Richard Dawkins is of course right that the religion you hold is pretty much an accident of birth, or at least the society you find yourself in. The same is true for any other culturally transmitted view.

Belief is not a choice. It creeps in unannounced, as does unbelief.

Richard Dawkins was not the first to note that ideas spread by epidemiology. A very similar point was made by Mark Twain in an essay, which he wrote in 1901, although it wasn’t published until 1923, after Twain was dead.
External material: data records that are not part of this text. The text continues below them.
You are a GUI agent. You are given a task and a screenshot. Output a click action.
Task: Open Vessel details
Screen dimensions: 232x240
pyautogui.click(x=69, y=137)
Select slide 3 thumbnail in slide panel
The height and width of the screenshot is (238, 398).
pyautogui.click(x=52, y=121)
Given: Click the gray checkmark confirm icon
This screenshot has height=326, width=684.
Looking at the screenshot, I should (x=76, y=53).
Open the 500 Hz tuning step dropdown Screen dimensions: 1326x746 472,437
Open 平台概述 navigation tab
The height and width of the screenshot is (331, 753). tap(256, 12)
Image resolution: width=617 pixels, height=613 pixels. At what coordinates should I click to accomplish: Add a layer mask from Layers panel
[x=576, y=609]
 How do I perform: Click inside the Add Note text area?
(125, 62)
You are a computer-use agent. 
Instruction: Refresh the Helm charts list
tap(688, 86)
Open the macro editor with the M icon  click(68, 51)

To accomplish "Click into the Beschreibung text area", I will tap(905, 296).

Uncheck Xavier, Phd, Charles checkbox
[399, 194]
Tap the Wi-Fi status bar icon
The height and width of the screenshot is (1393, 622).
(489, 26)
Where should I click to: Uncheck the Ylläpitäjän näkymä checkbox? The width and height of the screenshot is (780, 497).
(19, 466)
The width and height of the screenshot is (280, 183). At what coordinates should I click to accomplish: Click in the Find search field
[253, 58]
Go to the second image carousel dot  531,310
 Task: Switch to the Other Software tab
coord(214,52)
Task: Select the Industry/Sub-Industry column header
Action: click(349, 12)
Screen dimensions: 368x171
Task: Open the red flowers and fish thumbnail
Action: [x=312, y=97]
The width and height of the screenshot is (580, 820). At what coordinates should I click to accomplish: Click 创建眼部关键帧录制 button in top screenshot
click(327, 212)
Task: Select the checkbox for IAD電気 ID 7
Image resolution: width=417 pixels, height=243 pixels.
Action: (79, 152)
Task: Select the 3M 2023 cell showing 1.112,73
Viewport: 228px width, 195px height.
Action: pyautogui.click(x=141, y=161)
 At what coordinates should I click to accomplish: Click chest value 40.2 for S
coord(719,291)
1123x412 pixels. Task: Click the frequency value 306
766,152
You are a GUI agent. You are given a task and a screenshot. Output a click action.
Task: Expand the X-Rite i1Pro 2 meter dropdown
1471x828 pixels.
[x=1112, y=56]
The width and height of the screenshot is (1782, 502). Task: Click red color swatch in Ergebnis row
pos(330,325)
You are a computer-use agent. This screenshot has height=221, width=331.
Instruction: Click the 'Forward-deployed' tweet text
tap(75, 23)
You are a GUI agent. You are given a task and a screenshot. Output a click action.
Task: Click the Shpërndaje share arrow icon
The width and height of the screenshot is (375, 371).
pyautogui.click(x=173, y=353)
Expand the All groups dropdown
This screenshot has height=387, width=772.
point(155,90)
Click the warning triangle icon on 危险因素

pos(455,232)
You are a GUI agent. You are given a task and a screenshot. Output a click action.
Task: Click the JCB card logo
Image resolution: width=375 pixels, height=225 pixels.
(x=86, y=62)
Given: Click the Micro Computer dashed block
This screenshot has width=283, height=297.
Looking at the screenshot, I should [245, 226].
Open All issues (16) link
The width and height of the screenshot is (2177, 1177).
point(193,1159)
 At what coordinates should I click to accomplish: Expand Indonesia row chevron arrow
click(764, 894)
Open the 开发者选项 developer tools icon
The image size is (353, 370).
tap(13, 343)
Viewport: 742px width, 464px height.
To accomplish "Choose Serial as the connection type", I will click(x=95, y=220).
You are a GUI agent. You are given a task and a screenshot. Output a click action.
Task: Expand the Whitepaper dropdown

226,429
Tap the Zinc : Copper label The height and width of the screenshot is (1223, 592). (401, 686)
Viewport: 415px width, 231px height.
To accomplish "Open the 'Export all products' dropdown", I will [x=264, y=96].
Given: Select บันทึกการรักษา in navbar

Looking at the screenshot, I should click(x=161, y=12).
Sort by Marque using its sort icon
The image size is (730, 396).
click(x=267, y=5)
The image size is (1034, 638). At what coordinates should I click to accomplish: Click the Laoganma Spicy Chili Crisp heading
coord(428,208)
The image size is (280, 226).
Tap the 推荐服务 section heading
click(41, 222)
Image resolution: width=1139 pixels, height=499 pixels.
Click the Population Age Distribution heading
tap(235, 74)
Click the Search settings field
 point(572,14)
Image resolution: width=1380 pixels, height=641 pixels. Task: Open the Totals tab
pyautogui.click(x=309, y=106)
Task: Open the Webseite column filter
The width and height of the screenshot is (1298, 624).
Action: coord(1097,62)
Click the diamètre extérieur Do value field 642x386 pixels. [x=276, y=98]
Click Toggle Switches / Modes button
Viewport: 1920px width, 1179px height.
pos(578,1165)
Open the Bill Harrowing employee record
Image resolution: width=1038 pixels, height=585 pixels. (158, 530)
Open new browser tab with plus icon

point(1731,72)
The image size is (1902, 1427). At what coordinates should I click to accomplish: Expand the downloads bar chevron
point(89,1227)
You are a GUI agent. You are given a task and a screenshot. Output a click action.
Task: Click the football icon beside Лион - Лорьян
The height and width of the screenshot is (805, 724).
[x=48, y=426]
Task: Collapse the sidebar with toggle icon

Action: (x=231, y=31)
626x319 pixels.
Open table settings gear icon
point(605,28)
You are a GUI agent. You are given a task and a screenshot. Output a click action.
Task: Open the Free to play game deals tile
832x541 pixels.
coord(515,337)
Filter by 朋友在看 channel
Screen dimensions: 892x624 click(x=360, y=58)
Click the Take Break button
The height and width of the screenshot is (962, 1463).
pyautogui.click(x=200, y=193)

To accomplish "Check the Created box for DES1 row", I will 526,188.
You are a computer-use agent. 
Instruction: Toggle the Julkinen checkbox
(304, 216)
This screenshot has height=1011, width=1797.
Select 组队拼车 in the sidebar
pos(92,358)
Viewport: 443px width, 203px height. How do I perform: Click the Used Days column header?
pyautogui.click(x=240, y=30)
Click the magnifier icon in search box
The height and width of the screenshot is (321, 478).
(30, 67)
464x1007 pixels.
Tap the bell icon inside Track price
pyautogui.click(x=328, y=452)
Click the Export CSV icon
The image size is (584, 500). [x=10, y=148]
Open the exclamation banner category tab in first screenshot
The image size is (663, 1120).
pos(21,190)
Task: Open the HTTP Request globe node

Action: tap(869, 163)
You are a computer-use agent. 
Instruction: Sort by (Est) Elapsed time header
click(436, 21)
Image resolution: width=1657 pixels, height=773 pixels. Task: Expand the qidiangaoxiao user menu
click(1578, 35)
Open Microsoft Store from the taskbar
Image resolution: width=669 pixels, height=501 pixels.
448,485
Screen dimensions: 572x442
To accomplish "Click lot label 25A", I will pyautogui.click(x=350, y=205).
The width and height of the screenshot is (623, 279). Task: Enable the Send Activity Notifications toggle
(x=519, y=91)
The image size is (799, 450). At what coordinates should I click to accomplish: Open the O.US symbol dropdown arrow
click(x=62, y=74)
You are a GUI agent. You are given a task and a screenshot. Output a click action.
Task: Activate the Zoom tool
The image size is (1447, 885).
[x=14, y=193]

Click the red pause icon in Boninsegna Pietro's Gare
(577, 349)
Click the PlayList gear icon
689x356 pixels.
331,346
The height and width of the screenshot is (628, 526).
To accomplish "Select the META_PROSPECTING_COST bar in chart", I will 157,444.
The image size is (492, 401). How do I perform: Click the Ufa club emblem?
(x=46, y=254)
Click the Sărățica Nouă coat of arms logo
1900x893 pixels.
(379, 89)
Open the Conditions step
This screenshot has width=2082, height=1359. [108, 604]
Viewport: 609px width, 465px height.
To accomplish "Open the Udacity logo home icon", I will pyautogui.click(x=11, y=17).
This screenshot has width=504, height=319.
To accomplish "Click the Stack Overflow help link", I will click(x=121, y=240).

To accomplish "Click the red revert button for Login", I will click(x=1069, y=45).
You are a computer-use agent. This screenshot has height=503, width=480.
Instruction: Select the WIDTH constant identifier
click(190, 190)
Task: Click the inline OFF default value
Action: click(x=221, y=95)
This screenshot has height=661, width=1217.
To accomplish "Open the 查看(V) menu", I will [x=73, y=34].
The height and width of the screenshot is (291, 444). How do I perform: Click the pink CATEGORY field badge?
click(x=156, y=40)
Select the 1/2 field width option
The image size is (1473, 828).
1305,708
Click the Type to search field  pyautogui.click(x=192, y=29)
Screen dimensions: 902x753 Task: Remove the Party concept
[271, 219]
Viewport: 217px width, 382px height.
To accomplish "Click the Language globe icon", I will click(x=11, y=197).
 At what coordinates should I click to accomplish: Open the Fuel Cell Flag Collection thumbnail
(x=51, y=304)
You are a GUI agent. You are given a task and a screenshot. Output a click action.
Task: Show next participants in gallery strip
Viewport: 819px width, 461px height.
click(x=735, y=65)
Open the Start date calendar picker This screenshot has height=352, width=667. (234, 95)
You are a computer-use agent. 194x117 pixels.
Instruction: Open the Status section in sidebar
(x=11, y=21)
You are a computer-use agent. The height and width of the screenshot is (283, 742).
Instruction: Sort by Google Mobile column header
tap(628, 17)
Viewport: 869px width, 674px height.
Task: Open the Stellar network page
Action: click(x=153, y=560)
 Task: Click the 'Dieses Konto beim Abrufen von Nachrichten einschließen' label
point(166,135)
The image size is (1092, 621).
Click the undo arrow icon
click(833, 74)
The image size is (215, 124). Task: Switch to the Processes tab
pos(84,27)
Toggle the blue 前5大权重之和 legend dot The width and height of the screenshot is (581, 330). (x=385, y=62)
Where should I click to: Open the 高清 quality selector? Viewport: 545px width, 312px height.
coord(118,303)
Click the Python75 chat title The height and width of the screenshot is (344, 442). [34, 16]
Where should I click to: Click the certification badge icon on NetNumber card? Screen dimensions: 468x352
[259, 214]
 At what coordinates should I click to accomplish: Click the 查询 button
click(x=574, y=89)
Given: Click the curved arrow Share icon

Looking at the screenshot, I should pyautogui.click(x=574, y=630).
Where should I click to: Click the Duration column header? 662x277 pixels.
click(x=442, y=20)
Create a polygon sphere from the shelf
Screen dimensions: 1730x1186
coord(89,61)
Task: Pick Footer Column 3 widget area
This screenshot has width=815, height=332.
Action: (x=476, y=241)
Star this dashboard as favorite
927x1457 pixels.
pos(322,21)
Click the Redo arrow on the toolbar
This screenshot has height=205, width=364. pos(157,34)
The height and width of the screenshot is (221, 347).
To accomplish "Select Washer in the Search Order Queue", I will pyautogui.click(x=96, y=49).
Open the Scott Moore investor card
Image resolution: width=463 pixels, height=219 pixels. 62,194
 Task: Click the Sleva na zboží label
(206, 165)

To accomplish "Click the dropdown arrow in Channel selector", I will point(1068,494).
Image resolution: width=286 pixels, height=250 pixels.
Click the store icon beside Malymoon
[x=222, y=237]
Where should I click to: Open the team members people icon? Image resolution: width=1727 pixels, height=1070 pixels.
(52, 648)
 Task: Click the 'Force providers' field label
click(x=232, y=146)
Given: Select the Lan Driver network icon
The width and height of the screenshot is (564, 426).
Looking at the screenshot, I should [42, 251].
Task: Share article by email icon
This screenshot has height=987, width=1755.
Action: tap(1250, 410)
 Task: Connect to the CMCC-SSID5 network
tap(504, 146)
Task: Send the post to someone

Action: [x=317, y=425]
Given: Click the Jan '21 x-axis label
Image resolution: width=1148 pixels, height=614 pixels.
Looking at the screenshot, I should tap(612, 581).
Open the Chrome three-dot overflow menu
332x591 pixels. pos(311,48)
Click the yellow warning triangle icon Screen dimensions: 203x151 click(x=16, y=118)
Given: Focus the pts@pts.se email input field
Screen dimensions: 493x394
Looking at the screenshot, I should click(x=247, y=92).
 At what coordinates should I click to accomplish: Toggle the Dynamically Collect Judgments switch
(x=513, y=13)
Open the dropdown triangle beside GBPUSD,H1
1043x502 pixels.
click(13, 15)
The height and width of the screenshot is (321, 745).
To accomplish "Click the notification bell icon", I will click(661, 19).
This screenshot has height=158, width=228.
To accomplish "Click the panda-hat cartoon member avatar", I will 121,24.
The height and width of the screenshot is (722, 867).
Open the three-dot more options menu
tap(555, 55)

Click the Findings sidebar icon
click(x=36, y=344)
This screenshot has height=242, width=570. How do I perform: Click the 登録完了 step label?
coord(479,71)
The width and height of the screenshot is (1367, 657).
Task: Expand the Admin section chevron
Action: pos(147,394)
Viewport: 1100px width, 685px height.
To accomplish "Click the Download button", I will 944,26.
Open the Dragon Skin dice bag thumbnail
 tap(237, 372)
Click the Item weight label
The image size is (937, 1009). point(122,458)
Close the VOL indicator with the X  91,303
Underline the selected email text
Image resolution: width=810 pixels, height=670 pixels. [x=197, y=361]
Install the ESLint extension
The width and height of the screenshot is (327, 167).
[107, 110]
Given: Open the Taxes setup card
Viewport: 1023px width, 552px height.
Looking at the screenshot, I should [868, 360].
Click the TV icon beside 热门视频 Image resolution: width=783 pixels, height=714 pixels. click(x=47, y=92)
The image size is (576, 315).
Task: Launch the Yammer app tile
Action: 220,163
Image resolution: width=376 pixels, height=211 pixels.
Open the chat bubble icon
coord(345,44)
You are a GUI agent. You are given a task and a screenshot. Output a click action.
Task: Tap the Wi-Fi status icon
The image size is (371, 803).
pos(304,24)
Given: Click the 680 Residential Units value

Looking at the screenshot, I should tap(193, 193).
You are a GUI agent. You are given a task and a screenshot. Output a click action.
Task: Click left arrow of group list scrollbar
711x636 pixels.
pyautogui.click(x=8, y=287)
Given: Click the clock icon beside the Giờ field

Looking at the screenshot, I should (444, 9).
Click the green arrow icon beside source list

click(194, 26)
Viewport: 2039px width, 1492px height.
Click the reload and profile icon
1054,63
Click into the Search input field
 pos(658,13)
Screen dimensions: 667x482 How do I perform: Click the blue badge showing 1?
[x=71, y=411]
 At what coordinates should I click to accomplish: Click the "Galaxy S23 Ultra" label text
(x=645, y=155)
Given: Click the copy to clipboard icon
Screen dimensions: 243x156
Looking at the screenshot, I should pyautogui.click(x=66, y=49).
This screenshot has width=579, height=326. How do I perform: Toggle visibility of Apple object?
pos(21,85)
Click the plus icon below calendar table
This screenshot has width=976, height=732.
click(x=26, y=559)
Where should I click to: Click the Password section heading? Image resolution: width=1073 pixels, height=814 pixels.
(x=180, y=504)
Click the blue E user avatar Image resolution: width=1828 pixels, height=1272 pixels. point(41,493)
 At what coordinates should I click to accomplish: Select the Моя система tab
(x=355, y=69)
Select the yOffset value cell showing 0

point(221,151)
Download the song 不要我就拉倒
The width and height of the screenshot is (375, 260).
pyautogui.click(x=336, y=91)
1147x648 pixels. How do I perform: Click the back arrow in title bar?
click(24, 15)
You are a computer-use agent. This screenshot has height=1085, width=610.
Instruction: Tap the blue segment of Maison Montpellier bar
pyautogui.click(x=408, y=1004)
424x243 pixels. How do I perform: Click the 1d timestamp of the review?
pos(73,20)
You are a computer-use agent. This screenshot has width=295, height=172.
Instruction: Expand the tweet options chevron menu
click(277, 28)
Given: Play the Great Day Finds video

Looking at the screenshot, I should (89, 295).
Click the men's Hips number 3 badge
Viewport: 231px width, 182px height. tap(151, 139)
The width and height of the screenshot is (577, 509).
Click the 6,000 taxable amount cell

 Morals, religions, politics, get their following from surrounding influences and atmospheres, almost entirely; not from study, not from thinking. A man must and will have his own approval first of all, in each and every moment and circumstance of his life — even if he must repent of a self-approved act the moment after its commission, in order to get his self-approval again: but, speaking in general terms, a man’s self-approval in the large concerns of life has its source in the approval of the peoples about him, and not in a searching personal examination of the matter. Mohammedans are Mohammedans because they are born and reared among that sect, not because they have thought it out and can furnish sound reasons for being Mohammedans; we know why Catholics are Catholics; why Presbyterians are Presbyterians; why Baptists are Baptists; why Mormons are Mormons; why thieves are thieves; why monarchists are monarchists; why Republicans are Republicans and Democrats, Democrats. We know it is a matter of association and sympathy, not reasoning and examination; that hardly a man in the world has an opinion upon morals, politics, or religion which he got otherwise than through his associations and sympathies.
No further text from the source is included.